____ Trecho selecionado
Consequências da elevação do nível do mar no século XXI; análise de Luiz Marques (IFCH/Unicamp)
Jornal da UNICAMP
“Não creio que há dez anos os cientistas percebessem quão rapidamente se verificaria o potencial para uma rápida elevação do nível do mar”, afirmou em 2016 Maureen Raymo, uma autoridade mundial em paleoclimatologia [I]. De fato, no último decênio os cientistas vêm detectando uma forte aceleração na taxa de elevação do nível do mar, causada pela expansão térmica da água e pelo degelo continental, processos agravados por furacões mais poderosos e por rebaixamento (subsidência) do nível dos deltas (devido ao represamento dos sedimentos fluviais e ao esgotamento dos aquíferos próximos do litoral). O fato que a urbanização dos litorais continue se intensificando [II], malgrado a certeza dessa aceleração, é mais um exemplo do estado de denegação das evidências em que se encontram as sociedades contemporâneas, incluindo seus segmentos mais escolarizados.
________
____ Amostra de dados
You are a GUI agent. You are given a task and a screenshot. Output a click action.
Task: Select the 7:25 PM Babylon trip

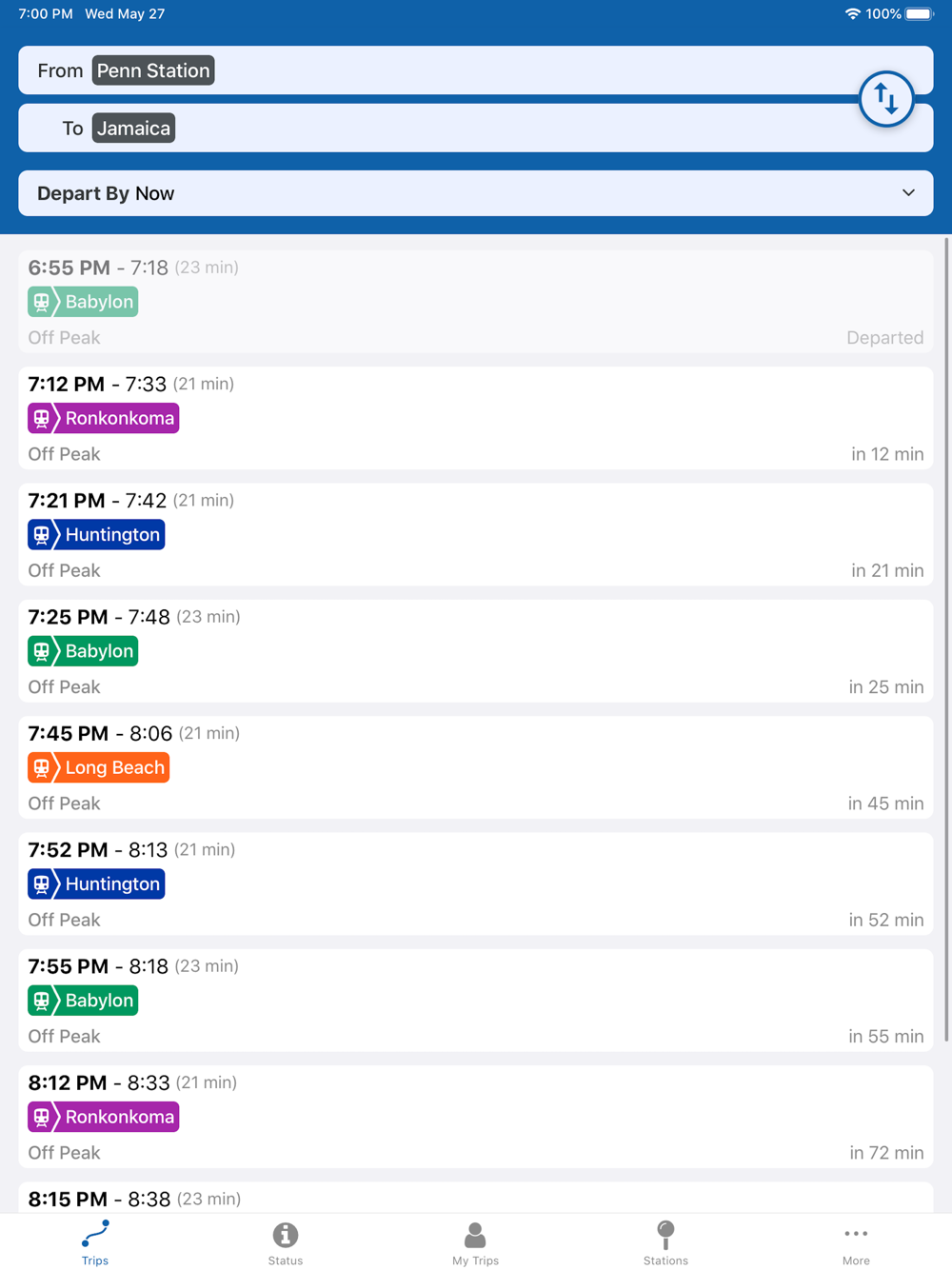tap(476, 651)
________
Tarefas e exercícios:
1 > Reproduza, do trecho sobre a elevação do nível do mar, a passagem entre "Jornal da UNICAMP" e "segmentos mais escolarizados.", inclusive.
2 > De acordo com o trecho sobre a elevação do nível do mar, em que área Maureen Raymo é uma autoridade mundial?
3 > Enumere os processos que, segundo o trecho sobre a elevação do nível do mar, causam ou agravam a aceleração dessa elevação.

Respostas dos exercícios:
1 >
Jornal da UNICAMP
“Não creio que há dez anos os cientistas percebessem quão rapidamente se verificaria o potencial para uma rápida elevação do nível do mar”, afirmou em 2016 Maureen Raymo, uma autoridade mundial em paleoclimatologia [I]. De fato, no último decênio os cientistas vêm detectando uma forte aceleração na taxa de elevação do nível do mar, causada pela expansão térmica da água e pelo degelo continental, processos agravados por furacões mais poderosos e por rebaixamento (subsidência) do nível dos deltas (devido ao represamento dos sedimentos fluviais e ao esgotamento dos aquíferos próximos do litoral). O fato que a urbanização dos litorais continue se intensificando [II], malgrado a certeza dessa aceleração, é mais um exemplo do estado de denegação das evidências em que se encontram as sociedades contemporâneas, incluindo seus segmentos mais escolarizados.

2 > Em paleoclimatologia.

3 >
- expansão térmica da água
- degelo continental
- furacões mais poderosos
- rebaixamento (subsidência) do nível dos deltas